Dans une atmosphère chargée de sensualité, le jeune et séduisant marin Querelle débarque à Brest. Le port devient le théâtre d’un jeu morbide et fascinant où se tissent des rapports d’amour et de haine dont Querelle est à la fois l’instigateur et le jouet.

Querelle est le testament de Rainer Werner Fassbinder, décédé officiellement d’une rupture d’anévrisme à seulement 37 ans, alors qu’il travaillait encore sur le montage de son film. Un temps envisagé par Werner Schroeter, c’est finalement Fassbinder qui s’empare de l’oeuvre radicale et jugée inadaptable de Jean Genet, Querelle de Brest publié en 1947, et, loin de se laisser intimider par cette transposition, livre l’un des films les plus singuliers de toute son oeuvre prolifique, mais également un de ses plus beaux.

Cette rencontre avec l’univers de Jean Genet marque le sommet artistique du cinéaste. Avec son scénario vertigineux, sulfureux et foudroyant dans lequel il se met à nu comme rarement auparavant, Fassbinder créé un univers atypique et surréaliste, nécessaire selon lui car une approche naturaliste n’aurait pas pu retranscrire l’univers allégorique et étouffant de Jean Genet. Les décors de Rolf Zehetbauer (oscarisé pour Cabaret) construits sur un seul et même plateau sont renversants de beauté, la photo nimbe les comédiens dans un univers trouble, jaune-orangé où le crépuscule semble omniprésent. Les personnages réalistes sont ainsi ancrés dans un monde stylisé, décalé, qui participe à l’angoisse latente distillée par la crudité des dialogues et des scènes de sexe, mais également par la musique obsédante de Peer Raben.

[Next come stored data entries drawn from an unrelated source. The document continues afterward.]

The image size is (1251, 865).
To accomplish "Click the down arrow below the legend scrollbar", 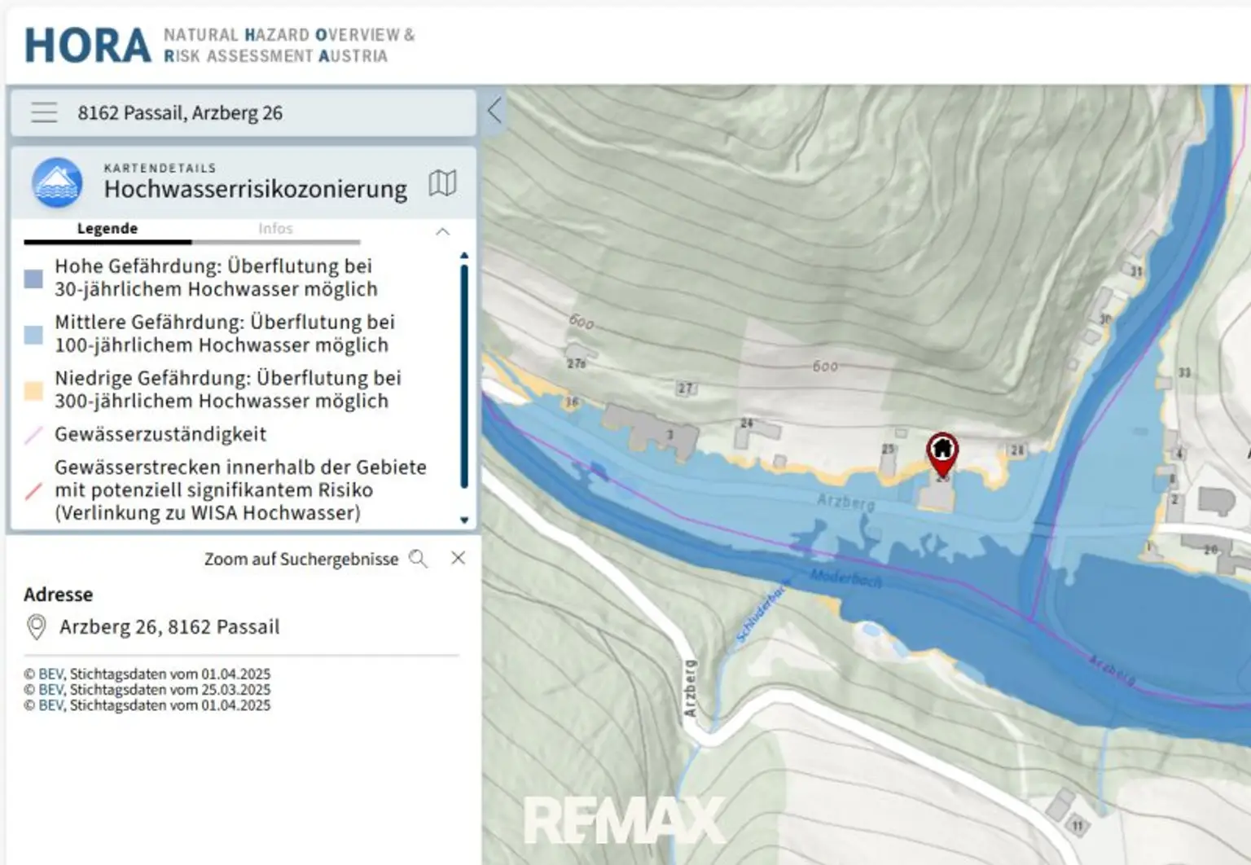I will 465,519.
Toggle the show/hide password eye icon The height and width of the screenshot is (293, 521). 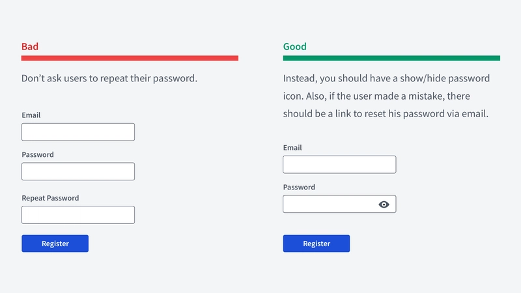click(384, 204)
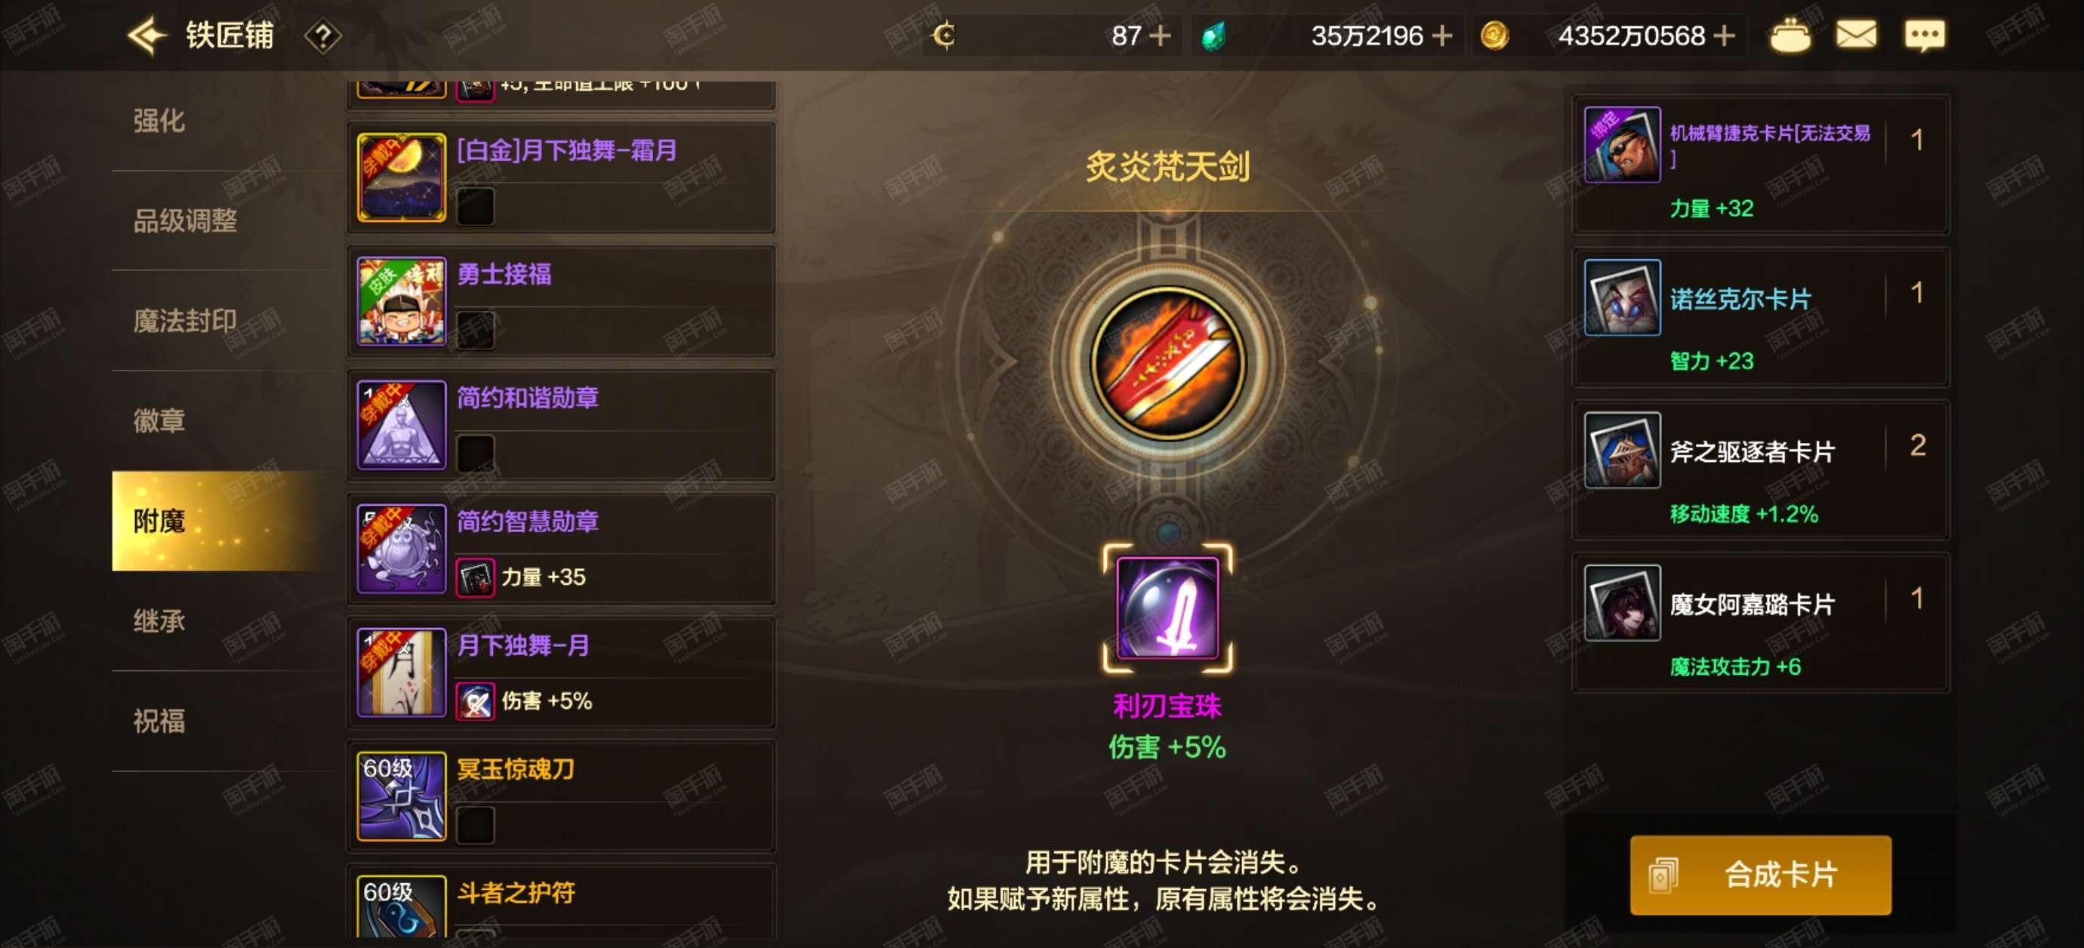Click the 合成卡片 button
The image size is (2084, 948).
pyautogui.click(x=1760, y=874)
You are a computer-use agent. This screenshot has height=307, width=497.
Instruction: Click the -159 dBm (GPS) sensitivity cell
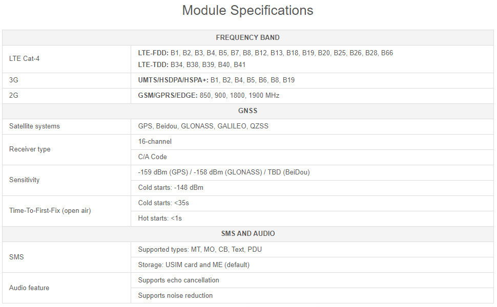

Partagé entre son libre-arbitre et son destin inéluctable, le personnage de Querelle est magnifiquement interprété par Brad Davis, tout juste révélé par Midnight Express d’Alan Parker, qui demeure encore à ce jour l’une des icônes gay des années 80. Son chemin de croix parsemé de métaphores religieuses est sublimé par la mise en scène de Rainer Werner Fassbinder, ses partis-pris esthétiques flamboyants et envoûtants, l’intense interprétation de Brad Davis donc, mais également celles de Franco Nero et de Jeanne Moreau, merveilleuse patronne vieillissante d’un bar-bordel qui semble être la seule représentation féminine d’un monde masculin en perdition. Sa chanson récurrente Each Man Kills the Thing He Loves résume a elle-seule le constat sans appel de Fassbinder sur la solitude des êtres, l’amour et les relations humaines.

Présentation - 4,5 / 5

De la jaquette en passant par l’élégance des menus (avec l’entêtant Each Man Kills the Thing He Loves chanté par Jeanne Moreau) et la restauration du film lui-même, saluons le travail de l’éditeur qui n’a pas son pareil pour offrir au spectateur un bel objet à ranger dans sa collection Gaumont Classique.

Bonus - 4,0 / 5

L’éditeur reprend l’entièreté de l’interactivité présente sur l’édition DVD sortie en 2009, le tout ayant été gonflé en HD.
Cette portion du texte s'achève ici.